▸ Given records:
# # # # #

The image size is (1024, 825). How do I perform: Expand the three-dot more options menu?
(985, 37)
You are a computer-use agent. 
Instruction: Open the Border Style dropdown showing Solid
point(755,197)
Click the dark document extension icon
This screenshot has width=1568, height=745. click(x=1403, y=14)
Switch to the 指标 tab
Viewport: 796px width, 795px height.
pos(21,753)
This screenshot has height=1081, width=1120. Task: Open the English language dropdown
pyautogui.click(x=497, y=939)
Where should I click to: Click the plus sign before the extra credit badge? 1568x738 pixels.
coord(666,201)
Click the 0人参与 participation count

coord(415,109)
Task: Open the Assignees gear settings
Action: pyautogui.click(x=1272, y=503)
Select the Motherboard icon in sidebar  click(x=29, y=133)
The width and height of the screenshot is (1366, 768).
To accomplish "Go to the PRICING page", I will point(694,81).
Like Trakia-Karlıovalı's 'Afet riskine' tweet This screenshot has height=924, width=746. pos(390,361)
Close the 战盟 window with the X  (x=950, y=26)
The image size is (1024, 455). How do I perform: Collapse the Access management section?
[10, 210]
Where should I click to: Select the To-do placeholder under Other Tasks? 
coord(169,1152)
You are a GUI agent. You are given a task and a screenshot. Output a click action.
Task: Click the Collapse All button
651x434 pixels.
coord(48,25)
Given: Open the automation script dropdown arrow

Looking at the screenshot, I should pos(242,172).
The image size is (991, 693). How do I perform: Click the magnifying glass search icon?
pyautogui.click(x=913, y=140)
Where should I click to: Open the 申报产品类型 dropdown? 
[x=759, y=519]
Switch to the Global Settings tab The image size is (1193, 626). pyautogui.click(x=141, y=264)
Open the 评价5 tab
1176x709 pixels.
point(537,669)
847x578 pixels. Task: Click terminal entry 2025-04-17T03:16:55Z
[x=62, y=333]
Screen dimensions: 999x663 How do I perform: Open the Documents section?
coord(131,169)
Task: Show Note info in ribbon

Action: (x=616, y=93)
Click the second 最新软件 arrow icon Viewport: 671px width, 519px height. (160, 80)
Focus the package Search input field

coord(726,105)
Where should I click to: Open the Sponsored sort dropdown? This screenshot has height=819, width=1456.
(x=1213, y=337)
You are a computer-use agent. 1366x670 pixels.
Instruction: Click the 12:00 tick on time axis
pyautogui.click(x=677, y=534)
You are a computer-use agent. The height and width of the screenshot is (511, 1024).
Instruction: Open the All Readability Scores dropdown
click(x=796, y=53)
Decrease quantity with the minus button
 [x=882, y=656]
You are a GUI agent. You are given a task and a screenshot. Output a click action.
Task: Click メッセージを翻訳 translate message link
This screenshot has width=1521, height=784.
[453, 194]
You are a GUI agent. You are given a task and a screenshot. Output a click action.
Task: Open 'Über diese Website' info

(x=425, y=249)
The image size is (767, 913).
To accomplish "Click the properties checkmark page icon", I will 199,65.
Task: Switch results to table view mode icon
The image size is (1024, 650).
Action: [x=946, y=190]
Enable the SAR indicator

# # # # #

From the line that contains "This screenshot has width=1521, height=784." down to the last line of the listing above, repeat each line exactly, and include nothing else.

This screenshot has width=1521, height=784.
[453, 194]
You are a GUI agent. You are given a task and a screenshot. Output a click action.
Task: Open 'Über diese Website' info

(x=425, y=249)
The image size is (767, 913).
To accomplish "Click the properties checkmark page icon", I will 199,65.
Task: Switch results to table view mode icon
The image size is (1024, 650).
Action: [x=946, y=190]
Enable the SAR indicator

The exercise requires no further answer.